Engineers -- especially those who are on the edges of functional programming -- may appreciate this posting from Guy Steele. In it, he argues that the functional-programming community has picked up a lot of jargon from the math world like "associative", "commutative" and "identity", but while those concepts are ferociously important, the terminology mostly just gets in the way of the average programmer.

While I don't love his specific strawman proposals (eg, replace "Commutative" with "OrderDoesn'tMatter"), I think he's basically onto something here. Spelling out what these concepts *mean* in practice a little more clearly (and his table of examples is wonderfully clear) would probably lower a major barrier to entry into functional programming...

[identity profile] goldsquare.livejournal.com 2010-06-21 06:17 pm (UTC)(link)
No fair.

He used words of more than one syllable. :-)

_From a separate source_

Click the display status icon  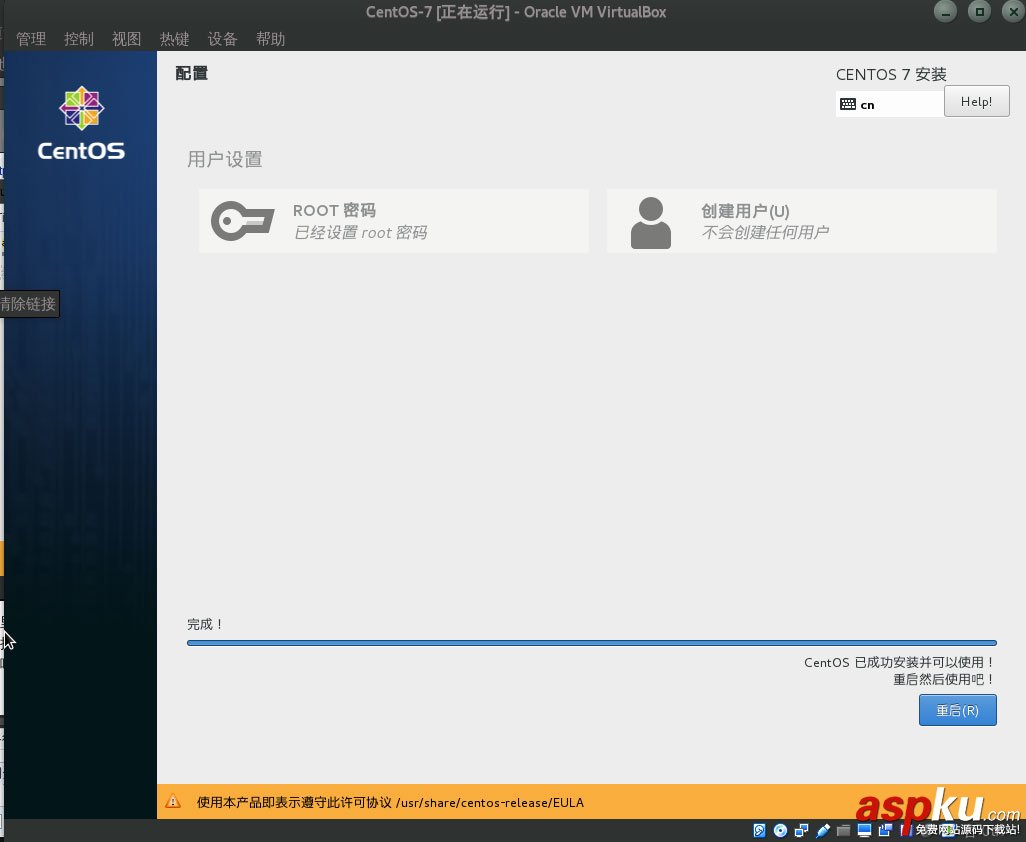point(864,831)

[identity profile] gyzki.livejournal.com 2010-06-21 06:21 pm (UTC)(link)
As someone who spends his days bringing definitions of "associative" and "commutative" down to a third-grade level of understanding, I smile at the thought that sort of fancy-pants terminology is too obscure for the average programmer. But providing practical examples is certainly a good and helpful thing.

[identity profile] gyzki.livejournal.com 2010-06-21 11:25 pm (UTC)(link)
The results can be pretty unintuitive, especially when you get into the theoretical definitions of things like "identity", which are horribly important for really understanding how to use powerful tools like monads. Hence, the desire to reduce the amount of jargon required in order to enter the field...

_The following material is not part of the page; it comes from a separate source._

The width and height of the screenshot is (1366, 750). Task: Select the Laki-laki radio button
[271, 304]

My father did his dissertation on Leibniz, so I grew up with 'monad' as a household word. Not everyone can be so lucky :-)

[identity profile] calygrey.livejournal.com 2010-06-22 01:42 am (UTC)(link)
My father did his dissertation on Leibniz, so I grew up with 'monad' as a household word.

And mine did physics. We got "aether".

[identity profile] ladymacgregor.livejournal.com 2010-06-24 05:51 pm (UTC)(link)
As someone who spends *her* days "translating" developerese into plain language, I have found that removing jargon and having clear, specific, and understandable (if longer) definitions helps *everyone* in the department. Developers tossing around the jargon may *think* that they are talking about the same thing, but if you listen closely and then pin them down in some cases, it turns out they are talking about completely separate concepts (which always startles them). And in our company, I am starting to think that the English-as-a-second-language developers outnumber the "native speakers." (Not just Indian, either - we have Turkish, Moroccan, several Russians, a couple of Chinese, and just hired a Frenchman.)